Bernard Collaery has lamented "the now fragile state of our democracy" and vowed to "fight on for justice" as a pre-trial hearing takes place behind closed doors.
The Canberra barrister has pleaded not guilty to charges that he breached national security laws by communicating Australian Secret Intelligence Service information and conspiring with his former client, the ex-spy known as Witness K, to do so.
The charges concern the exposure of an Australian spying operation, in which East Timor's cabinet rooms were bugged as the tiny island nation negotiated with Australia over oil and gas reserves.
Witness K has also been charged and is being dealt with in separate proceedings.
Mr Collaery, a former ACT attorney-general, will eventually stand trial at a date that is yet to be fixed.
On Monday, a pre-trial hearing listed for seven days began in the ACT Supreme Court. The hearing will largely deal with the issue of how much of Mr Collaery's trial will be conducted in open court, given it will cover national security issues.

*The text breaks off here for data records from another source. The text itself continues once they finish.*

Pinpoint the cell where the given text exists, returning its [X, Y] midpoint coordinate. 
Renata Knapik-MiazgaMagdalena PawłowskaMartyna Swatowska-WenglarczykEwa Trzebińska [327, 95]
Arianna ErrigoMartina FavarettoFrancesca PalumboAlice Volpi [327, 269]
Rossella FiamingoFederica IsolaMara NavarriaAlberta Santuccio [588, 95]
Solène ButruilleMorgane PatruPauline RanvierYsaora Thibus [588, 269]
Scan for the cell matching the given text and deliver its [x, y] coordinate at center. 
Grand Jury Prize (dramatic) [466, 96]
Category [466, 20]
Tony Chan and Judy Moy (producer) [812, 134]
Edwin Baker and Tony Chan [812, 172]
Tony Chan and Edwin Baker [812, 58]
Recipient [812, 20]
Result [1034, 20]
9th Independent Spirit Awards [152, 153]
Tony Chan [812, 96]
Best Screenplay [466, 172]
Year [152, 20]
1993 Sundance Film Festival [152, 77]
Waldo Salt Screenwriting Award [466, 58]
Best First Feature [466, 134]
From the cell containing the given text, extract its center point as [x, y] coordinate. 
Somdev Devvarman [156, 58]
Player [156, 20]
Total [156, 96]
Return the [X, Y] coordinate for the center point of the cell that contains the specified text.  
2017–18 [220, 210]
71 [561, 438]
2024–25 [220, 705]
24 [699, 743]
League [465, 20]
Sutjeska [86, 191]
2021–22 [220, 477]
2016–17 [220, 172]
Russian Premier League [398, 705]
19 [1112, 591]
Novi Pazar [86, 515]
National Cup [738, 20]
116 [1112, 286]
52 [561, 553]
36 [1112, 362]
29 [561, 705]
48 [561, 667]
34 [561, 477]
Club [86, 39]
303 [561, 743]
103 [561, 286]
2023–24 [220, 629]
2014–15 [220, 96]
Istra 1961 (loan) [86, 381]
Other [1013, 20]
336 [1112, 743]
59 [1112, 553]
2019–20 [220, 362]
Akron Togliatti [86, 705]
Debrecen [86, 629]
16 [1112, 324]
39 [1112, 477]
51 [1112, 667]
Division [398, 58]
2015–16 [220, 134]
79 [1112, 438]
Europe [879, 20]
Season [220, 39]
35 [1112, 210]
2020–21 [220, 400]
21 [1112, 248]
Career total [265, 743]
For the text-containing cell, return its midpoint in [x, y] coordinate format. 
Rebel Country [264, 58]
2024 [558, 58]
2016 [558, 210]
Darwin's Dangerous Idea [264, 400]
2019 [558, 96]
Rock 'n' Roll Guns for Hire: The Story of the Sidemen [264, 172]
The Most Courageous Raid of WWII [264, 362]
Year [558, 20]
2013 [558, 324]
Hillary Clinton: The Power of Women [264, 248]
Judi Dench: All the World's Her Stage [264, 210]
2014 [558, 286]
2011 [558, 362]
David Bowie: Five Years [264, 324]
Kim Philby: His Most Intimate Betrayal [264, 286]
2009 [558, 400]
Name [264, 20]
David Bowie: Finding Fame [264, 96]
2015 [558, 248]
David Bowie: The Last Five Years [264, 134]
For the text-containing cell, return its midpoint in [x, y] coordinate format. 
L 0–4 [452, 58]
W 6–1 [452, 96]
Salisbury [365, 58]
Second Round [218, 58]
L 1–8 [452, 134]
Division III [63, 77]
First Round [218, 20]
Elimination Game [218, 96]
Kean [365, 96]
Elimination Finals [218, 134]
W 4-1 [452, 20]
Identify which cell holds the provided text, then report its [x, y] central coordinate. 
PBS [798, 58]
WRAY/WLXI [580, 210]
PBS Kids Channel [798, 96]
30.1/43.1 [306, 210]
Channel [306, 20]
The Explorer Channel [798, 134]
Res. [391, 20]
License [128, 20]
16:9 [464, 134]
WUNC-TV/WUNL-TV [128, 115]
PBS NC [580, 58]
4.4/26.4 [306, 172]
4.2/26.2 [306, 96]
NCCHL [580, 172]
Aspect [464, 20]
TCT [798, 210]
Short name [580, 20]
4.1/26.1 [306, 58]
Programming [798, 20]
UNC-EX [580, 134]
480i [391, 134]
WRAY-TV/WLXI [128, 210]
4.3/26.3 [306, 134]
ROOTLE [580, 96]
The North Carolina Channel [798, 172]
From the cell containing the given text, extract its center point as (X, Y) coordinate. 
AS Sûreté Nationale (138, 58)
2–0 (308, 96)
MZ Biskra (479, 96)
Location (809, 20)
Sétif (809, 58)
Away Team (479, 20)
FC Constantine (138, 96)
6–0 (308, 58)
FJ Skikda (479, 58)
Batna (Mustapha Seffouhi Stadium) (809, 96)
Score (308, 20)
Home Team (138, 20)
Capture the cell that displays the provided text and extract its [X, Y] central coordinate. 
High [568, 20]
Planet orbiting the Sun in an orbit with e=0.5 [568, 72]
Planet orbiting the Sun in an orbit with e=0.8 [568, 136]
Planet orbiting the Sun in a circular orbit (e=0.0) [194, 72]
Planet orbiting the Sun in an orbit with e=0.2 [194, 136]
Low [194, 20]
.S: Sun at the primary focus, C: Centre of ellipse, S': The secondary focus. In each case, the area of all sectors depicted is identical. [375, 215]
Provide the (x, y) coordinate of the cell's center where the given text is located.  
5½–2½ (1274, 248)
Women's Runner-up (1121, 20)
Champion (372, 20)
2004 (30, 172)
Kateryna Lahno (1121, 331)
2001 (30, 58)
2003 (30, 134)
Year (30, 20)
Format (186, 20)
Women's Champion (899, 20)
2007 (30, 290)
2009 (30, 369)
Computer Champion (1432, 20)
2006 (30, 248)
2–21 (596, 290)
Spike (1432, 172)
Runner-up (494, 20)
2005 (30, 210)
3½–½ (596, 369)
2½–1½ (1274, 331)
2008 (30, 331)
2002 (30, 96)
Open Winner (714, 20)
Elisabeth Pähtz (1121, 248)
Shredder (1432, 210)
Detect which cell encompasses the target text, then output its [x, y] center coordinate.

Justice David Mossop made an order to close the court almost immediately on Monday, permitting a limited number of people to remain. They included Mr Collaery, the Commonwealth Director of Public Prosecutions, Commonwealth Attorney-General, legal representatives for those parties, court staff and witnesses deemed necessary to resolve the issues at hand.
Justice Mossop stressed that this was not the final hearing of the charges against Mr Collaery, and that national security laws meant the court had no discretion in deciding who could attend these pre-trial proceedings.
Mr Coallery, in a statement handed to reporters as the court was closed, said these were "sad times".
"I have spent a great part of my life in the law serving our legal system," he said.
"The law has been my life. I'm now an accused in a court I have long regarded as my second home.
"I am unable to say much and you are unable to report much. This is the state of our now fragile democracy."
Mr Collaery went on to express his hope that his case would one day be examined in a royal commission.
"I want to say this today to those people within the system who I know objected to what was going on: I salute you for standing up to be counted. You are not alone," he said.
"I hope that there will be a royal commission in my lifetime and you will be recognised for being true in your service to our country."
Mr Collaery also said he was grateful to his legal team and his supporters.
Protesters have regularly turned up at the ACT courts before Mr Collaery's appearances to demand that his prosecution be dropped.
Dozens did so again on Monday and cheered Mr Collaery as he arrived.
"These are sad times for more than myself and I'll fight on for justice," Mr Collaery's statement concluded.